Peu de systèmes sociaux complexes peuvent être saisis avec cette version simplifiée de la réalité, avec de simples flèches unidirectionnelles allant de la cause à l'effet d'une manière aussi élémentaire. Aujourd'hui, le monde réel est rempli de boucles de rétroaction, de points de bascule, de causalité inversée (où un effet produit simultanément une cause) et de l'éventail infini d'ondulations apparemment insignifiantes, des coups de chance, qui s'avèrent avoir une importance énorme. Ça compte pas toujours tellement dans notre vie de tous les jours; on peut toujours naviguer efficacement dans notre environnement. Mais les problèmes commencent quand on essaie de comprendre, et de maîtriser, une société beaucoup plus complexe. Alors, qu'est-ce qu'on doit faire, étant donné que nos esprits ont évolué pour comprendre un monde social plus simple?

La réponse réside dans un domaine de connaissances relativement nouveau appelé la science de la complexité et la recherche sur les systèmes complexes adaptatifs. La science de la complexité a grandi à partir de plusieurs domaines d'enquête distincts, de la physique, des mathématiques et de la chimie à l'écologie et à l'économie. Elle s'intéresse aux états du monde qui se situent entre les deux extrêmes de l'ordre et du désordre, entre la pure aléatoire et la stabilité, entre le contrôle et l'anarchie. La Mecque de la science de la complexité est le Santa Fe Institute, un centre de recherche prospère non loin de l'endroit où la bombe atomique a été mise au point, dans les collines de sauge du Nouveau-Mexique. La société humaine moderne est clairement un système complexe adaptatif, bien que les chercheurs qui la traitent explicitement de cette façon restent malheureusement une petite minorité au sein de l'économie, des sciences politiques, de la sociologie, etc. Mais il s'agit pas de collaborations interdisciplinaires. Au lieu de ça, c'est une lentille entièrement différente avec laquelle voir le monde, ce qui fait que tout devient plus net.

À travers l'ancienne lentille, les chercheurs présentaient des modèles qui reposaient largement sur des systèmes linéaires trompeurs avec un seul point d'équilibre, comme une courbe d'offre et de demande, où une équation donne une "bonne" réponse alors que le prix produit un seul point convergent.
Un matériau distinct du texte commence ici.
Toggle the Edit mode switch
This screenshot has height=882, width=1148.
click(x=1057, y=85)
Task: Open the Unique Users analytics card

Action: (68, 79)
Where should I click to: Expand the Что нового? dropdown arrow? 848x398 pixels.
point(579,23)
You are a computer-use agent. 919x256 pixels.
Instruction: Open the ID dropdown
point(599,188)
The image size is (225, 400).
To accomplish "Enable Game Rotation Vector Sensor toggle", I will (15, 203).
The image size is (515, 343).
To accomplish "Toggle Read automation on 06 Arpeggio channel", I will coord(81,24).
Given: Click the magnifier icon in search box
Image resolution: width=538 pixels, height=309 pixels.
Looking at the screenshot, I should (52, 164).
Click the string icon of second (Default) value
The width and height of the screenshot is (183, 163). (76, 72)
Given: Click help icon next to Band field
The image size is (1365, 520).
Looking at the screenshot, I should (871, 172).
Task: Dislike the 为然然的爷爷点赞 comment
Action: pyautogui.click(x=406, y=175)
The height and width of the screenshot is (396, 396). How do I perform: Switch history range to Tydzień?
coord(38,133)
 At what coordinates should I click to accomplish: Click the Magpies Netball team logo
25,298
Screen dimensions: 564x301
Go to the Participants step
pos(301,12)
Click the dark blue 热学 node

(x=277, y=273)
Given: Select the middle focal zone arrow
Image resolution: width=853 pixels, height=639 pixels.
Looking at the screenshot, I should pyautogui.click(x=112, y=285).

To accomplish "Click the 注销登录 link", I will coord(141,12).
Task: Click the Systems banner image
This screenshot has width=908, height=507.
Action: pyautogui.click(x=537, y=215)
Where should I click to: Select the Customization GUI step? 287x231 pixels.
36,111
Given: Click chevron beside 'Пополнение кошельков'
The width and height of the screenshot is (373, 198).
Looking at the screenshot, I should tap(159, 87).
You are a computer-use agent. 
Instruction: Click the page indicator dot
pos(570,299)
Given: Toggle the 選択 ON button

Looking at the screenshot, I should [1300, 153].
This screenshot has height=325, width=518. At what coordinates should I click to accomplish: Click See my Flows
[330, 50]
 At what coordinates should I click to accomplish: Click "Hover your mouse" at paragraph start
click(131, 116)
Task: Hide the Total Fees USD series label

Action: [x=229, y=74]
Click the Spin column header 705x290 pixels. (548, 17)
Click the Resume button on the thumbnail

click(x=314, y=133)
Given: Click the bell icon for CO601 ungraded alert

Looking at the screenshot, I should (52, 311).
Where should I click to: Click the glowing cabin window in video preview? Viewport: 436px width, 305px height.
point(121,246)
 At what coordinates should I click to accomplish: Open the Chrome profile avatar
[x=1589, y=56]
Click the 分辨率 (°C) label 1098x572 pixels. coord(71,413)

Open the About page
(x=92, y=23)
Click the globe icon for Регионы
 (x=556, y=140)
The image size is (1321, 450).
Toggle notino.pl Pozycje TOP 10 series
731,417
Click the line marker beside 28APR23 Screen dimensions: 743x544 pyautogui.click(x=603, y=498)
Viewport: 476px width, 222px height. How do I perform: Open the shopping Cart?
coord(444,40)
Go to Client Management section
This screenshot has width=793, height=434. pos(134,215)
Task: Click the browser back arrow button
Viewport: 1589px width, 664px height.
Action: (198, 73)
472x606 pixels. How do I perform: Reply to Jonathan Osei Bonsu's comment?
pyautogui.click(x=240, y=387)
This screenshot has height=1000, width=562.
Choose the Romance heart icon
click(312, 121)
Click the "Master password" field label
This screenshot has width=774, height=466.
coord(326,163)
L'économie réelle n'est pas comme ça, mais génération après génération, les étudiants ont produit ces dessins trompeurs pour passer leurs examens. Ça a déformé des générations de pensée, alors que d'innombrables millions de personnes ont appris à imaginer un monde bidimensionnel fait à l'emporte-pièce avec des règles et des limites rigides. De même, dans les anciens modèles linéaires simplifiés pour le changement social, tout changement causal était jugé directement proportionnel à la taille de l'effet. Les petits changements produisent de petits effets, et les grands changements produisent de grands effets. C'est, assez clairement, pas vrai. L'ancienne lentille avait aussi tendance à impliquer trois hypothèses qui semblent, à première vue, avoir un sens intuitif :

Chaque effet que vous pouvez voir a aussi une cause spécifique que vous pouvez voir.
Si vous voulez comprendre quelque chose, comprenez simplement ses parties constituantes.
Si on comprend les schémas du passé, alors on comprendra mieux l'avenir.

Mais dans les systèmes complexes adaptatifs, comme la société humaine moderne, aucune de ces trois hypothèses n'est vraie. Des causes minuscules produisent souvent de grands effets. Les effets ont presque toujours des causes multiples, qui ne peuvent pas être facilement démêlées. Comprendre les parties constituantes d'un système n'est pas suffisant. Vous devez comprendre comment chaque composant interagit avec chaque autre partie, parce que les systèmes complexes sont définis par des relations et des ondulations entrelacées, pas des pièces individuelles séparables. Et les schémas du passé ne sont pas nécessairement un guide utile pour l'avenir, parce que la dynamique d'un système peut changer radicalement au fil du temps, ou atteindre des points de bascule qui renversent les schémas de régularité de longue date. Notre monde moderne est plutôt différent de la façon dont on l'a longtemps imaginé.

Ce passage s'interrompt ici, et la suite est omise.